**EXPLORE THE MATERIAL:**
1 - Output the passage of the article on April pub and restaurant sales from "Karl Chessell, business" to "British spring weather." without changing a word.
2 - According to the article on April pub and restaurant sales, by how much were bars' like-for-like sales down?

**SELECTED PASSAGE:**
____________________

April pub and restaurant sales down 60% against 2019 

On a like-for-like basis, with the majority of sites still closed, groups also saw a 26% drop in sales in April 2021 against April 2019

Managed pub and restaurant groups recorded a 60%% drop in total sales in April compared to the same month in 2019, according to the latest edition of the Coffer CGA Business Tracker. 

Restaurants performed marginally better than pubs, with declines of 51% and 67% respectively, due to strong delivery and takeaway sales. 

On a like-for-like basis, with the majority of sites still closed, groups also saw a 26% drop in sales in April 2021 against April 2019. The figure covers three full weeks of outside-only service in England as well as briefer trading in Scotland and Wales, and represents a “solid return” to trading for the sector. 

According to the CGA, operators enjoyed the benefit of generally good weather and strong consumer confidence in the first fortnight of trading, though low temperatures and rain dampened sales towards the end of the month. 

During this period, the tracker shows pubs have outperformed restaurants since reopening, thanks in part to greater availability of outside space. Pubs’ April sales were 21% down on April 2019, compared to a 30% drop for restaurants. Bars were the weakest segment, with like-for-like sales down 39%.  

Karl Chessell, business unit director – hospitality operators and food, EMEA at CGA, said: “Managed groups made the best they could of trading opportunities in April, amid some tough restrictions and the vagaries of the British spring weather.

“They have been very resourceful in their use of limited space, and for pubs in particular it has been a good springboard for a fuller reopening from 17 May. But the drop in sales of more than half versus the 2019 pre-pandemic benchmark is a reminder of just how hard the industry has been hit by lockdowns and restrictions.”

He added: “While consumers are eager to get back to hospitality, it is clearly going to be a long and uneven road to recovery, and the sector will need sustained support from government if it is to help reignite the UK economy over the rest of 2021.”

Mark Sheehan, managing director, Coffer Corporate Leisure, said: “These like-for-likes are testimony to the creativity of hospitality. The imagination to create outside areas has been inspiring and plays to the strengths of the sector. 

“The support of consumers across the country shows appreciation of the sector generally and operators individually. Undoubtedly there has been pent up demand and it will take some time for businesses to understand where trade levels really are.” 

Paul Newman, head of leisure and hospitality, RSM, added: “Operators will be greatly encouraged by the response they have had to the reopening of their outdoor spaces and will now be turning their attention to welcoming back customers indoors from Monday. Many businesses remain in a financially precarious position and are unlikely to be back in profit before 21 June when all Covid-19 related restrictions are finally lifted.

____________________

Stored data:

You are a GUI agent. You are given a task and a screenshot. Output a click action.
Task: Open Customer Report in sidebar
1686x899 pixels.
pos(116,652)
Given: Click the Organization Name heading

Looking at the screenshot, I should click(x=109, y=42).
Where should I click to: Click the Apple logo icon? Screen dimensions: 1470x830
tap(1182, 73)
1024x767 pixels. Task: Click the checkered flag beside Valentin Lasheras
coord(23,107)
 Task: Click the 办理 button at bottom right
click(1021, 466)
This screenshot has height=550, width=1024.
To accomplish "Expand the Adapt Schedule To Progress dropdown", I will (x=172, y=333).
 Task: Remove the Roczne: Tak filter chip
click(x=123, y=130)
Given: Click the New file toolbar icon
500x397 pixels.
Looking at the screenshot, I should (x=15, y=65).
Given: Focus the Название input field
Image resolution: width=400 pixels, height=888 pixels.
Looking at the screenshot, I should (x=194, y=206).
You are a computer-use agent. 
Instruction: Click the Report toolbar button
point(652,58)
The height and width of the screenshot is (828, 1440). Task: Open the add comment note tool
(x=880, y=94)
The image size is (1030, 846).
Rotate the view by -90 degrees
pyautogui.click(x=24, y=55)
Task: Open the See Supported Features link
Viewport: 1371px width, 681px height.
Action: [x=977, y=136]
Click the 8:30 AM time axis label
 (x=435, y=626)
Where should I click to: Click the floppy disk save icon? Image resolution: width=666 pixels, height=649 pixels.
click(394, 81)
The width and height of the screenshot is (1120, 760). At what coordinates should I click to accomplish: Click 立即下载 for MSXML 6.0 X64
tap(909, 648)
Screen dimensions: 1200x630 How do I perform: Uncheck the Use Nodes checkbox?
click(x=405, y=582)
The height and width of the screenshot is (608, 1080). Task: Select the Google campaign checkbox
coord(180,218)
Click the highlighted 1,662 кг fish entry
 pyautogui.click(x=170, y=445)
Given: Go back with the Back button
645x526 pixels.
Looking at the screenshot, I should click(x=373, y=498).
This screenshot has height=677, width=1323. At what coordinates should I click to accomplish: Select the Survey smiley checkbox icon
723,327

____________________

**ANSWERS BY ITEM:**
1 -
Karl Chessell, business unit director – hospitality operators and food, EMEA at CGA, said: “Managed groups made the best they could of trading opportunities in April, amid some tough restrictions and the vagaries of the British spring weather.

2 - 39%